‘Third Act’ climate activists protest banks that for investing in fossil fuel expansion

Members of the over-60 group “Third Act” joined a nationwide “Day of Action” to protest investment in fossil fuel expansion.|

The pouring rain kept some protesters home, but a hearty group of folks beyond middle age steadfastly endured the cold, wet weather Tuesday to stand up for future generations and against bank investments in fossil fuels.

Held under the auspices of Third Act, a fledgling nationwide organization formed last year to mobilize those over 60 to help build a better world, it was one in a series of protests that drew thousands of people into the streets of New York City, up to the doorsteps of major banks in Washington D.C. and into the public squares of about 100 communities across the country.

The target of this “day of action?” The so-called “Big Four Banks” — Bank of America, Chase, Citibank, and Wells Fargo.

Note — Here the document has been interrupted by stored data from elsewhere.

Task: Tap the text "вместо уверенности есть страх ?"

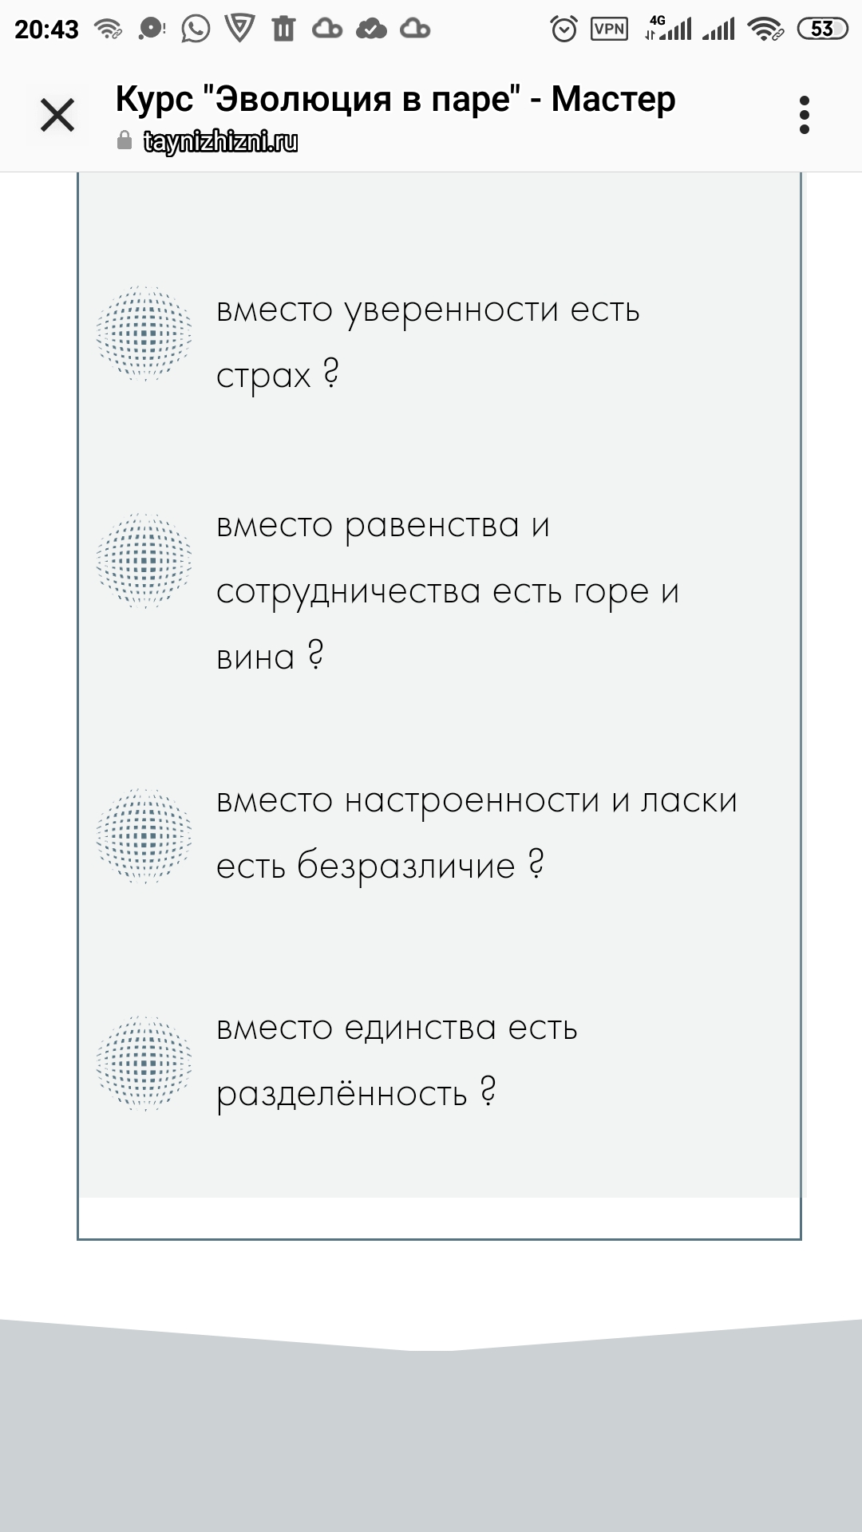Action: click(x=428, y=342)
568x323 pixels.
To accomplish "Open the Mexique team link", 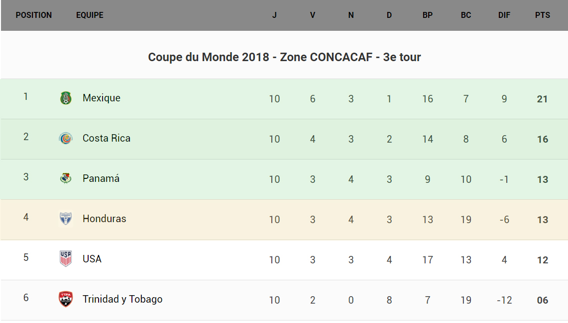I will click(102, 98).
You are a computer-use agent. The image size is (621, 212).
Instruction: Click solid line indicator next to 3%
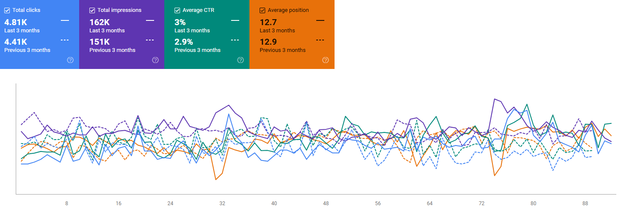[235, 20]
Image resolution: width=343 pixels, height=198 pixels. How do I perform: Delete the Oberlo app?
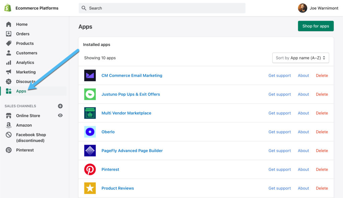coord(322,132)
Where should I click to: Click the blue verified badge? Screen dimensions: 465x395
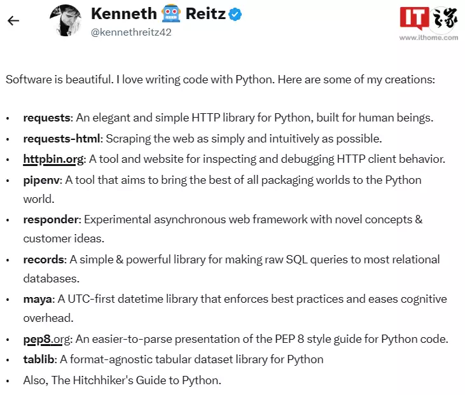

They are the largest U.S. banks and also the banks lending the most toward the expansion of the fossil fuel industry.

Third Act, founded by veteran climate activist Bill McKibben and a variety of partners, including the Sierra Club, says the four institutions have poured a combined $1.2 trillion into fossil fuels since 2016, a year after the Paris Climate Agreement was signed in 2015 seeking to limit global warming.

That helps explain a disturbing finding of the latest and final installment from the United Nations’ Intergovernmental Panel on Climate Change’s Sixth Assessment Report, with, which each release describes a bleaker picture of the very near future. Released Monday, it said public and private investment in fossil fuel extraction and production still far surpasses that directed toward climate mitigation and adaptation.

That’s how something like ConocoPhillips’ massive oil drilling endeavor called the Willow Project, approved last week by the Biden Administration in Alaska’s National Petroleum Reserve, can move forward, said retired high school teacher Becky Shirley of Santa Rosa, who organized Tuesday’s demonstration in Sebastopol.

“The only way that ConocoPhillips is able to do it is if the banks loan them money,” said Shirley, 73, who wore a polar bear hat in honor of the Arctic critters already suffering the effects of a warming world.

Europe’s largest bank, HSBC, in December said it no longer would finance new oil and gas projects, and Third Act members want U.S. banks to make the same pledge instead of continuing to fuel climate change.

People over 60 are the fastest growing part of the population and hold the majority of the country’s wealth and assets — some say 70%, McKibben and the Third Actors say. In addition, they have the experience and “structural power“ to leverage against the power of the banks, and are in a prime position to stand up to them.

Some feel the world’s youth have too long been left to carry the burden, as well.

The kids and grandkids, her own and others’, were why Santa Rosa resident Anne Jacopetti, 83, came out Tuesday.

“There has to be a future for them,” she said. “It’s going to take more than a little fix here and a little fix there. It’s got to be a whole system.”

The Third Act movement included en masse cutting of credit cards associated with the “dirty banks” Tuesday. There have also been die-ins and blockades at some banks, and in Washington, a 24-hour Rocking Chair Rebellion at the Chase Bank.

Only about half the 32 protesters who signed up for the Sebastopol event, the only one in Sonoma County, turned up in the awful weather, but the stalwarts picketed for an hour at Bank of America on Healdsburg Avenue, holding drenched flags and signs reading “Stop Funding Fossil Fuels.”

Then they moved to Wells Fargo Bank on Bodega Avenue before winding up the two-hour event a few minutes early, cold and sodden.

Many had a history of activism or, like Petaluman Tonja Parnak, 75, were members of 350.org, also founded by McKibben, and learned of the event that way.

Andy Bunnell, a social worker at Elsie Allen High School, said he happened on a story earlier in the day about the movement, found a local event and thought, “I gotta get down there.”

“I’m over 60. I love to protest for a worthy cause,” he said.

The rain took some of the potential for theatrics out of the protest, but they made a mark on passersby, earning honks from passing motorists on the town’s two main streets.

“This cause is so close to my heart, I can’t not do something,” Shirley said.

“The Third Act is a good name,” Jacopetti said. “It is our third act. It’s our last chance.”